=== Task objective ===
Render as a numbered list the lines that begin with the one containing "Describe the element" and run through the one containing "at that location.", omitting blank lines and excluding the pictures.

=== Records to use ===
□ □ □
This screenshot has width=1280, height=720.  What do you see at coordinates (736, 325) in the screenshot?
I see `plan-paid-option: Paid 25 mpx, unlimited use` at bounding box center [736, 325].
□ □ □
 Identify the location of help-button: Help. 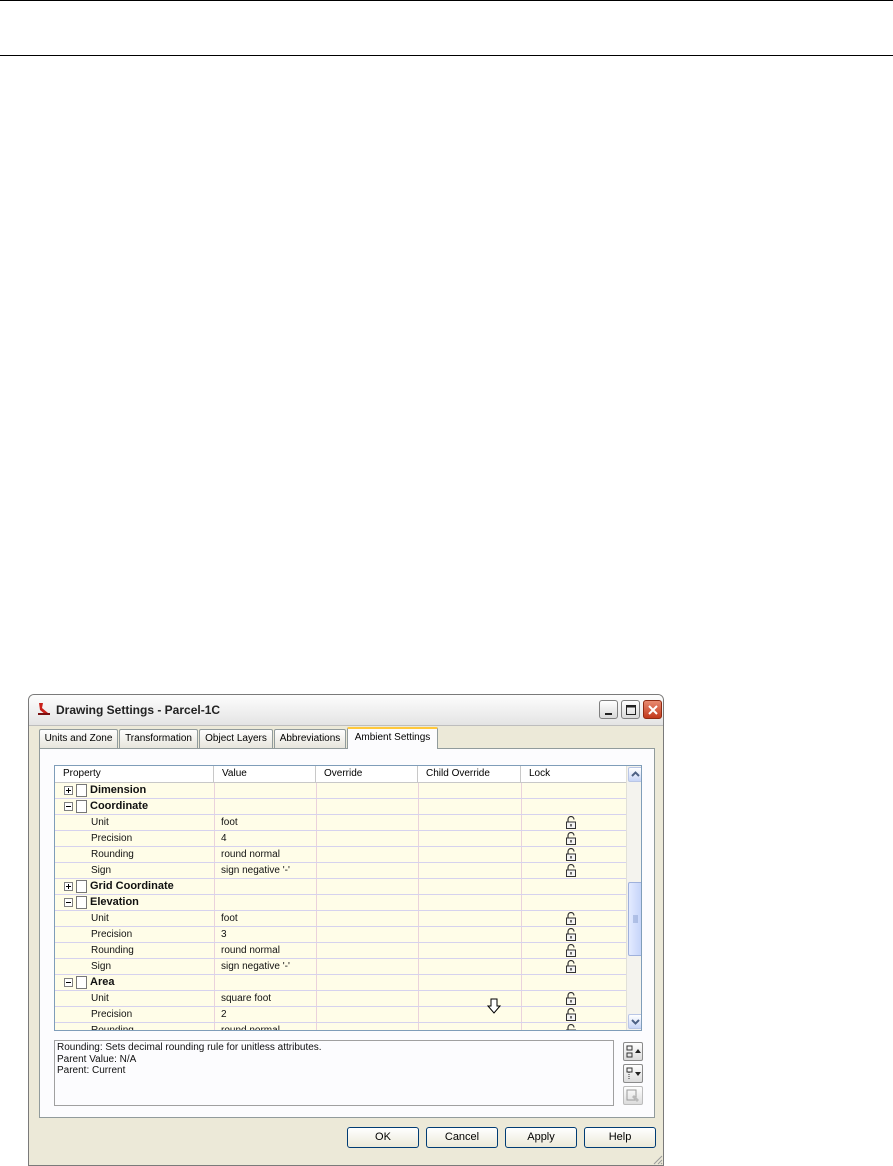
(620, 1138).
□ □ □
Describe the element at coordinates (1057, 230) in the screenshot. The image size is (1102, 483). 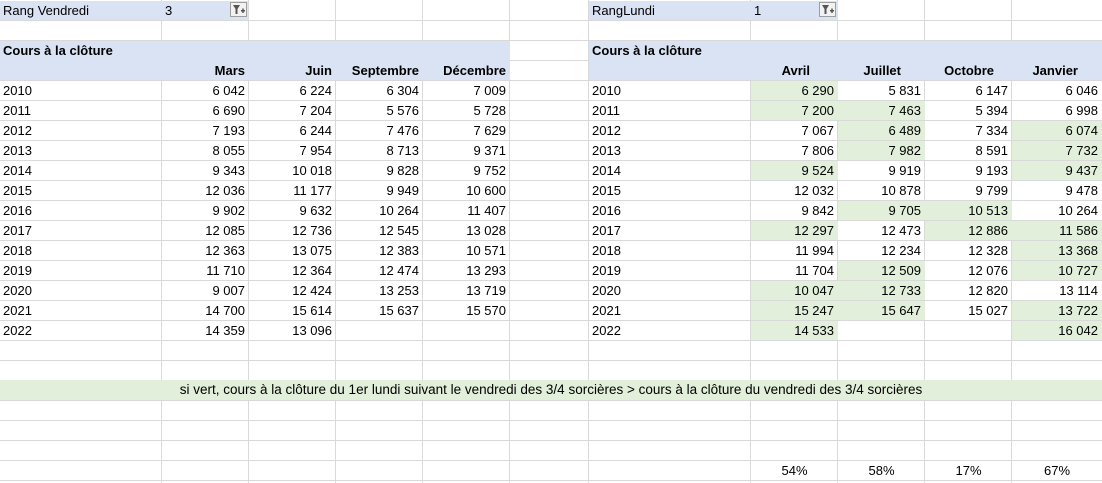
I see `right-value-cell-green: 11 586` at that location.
□ □ □
=== Written reply ===
1. Describe the element at coordinates (1057, 230) in the screenshot. The image size is (1102, 483). 
2. I see `right-value-cell-green: 11 586` at that location.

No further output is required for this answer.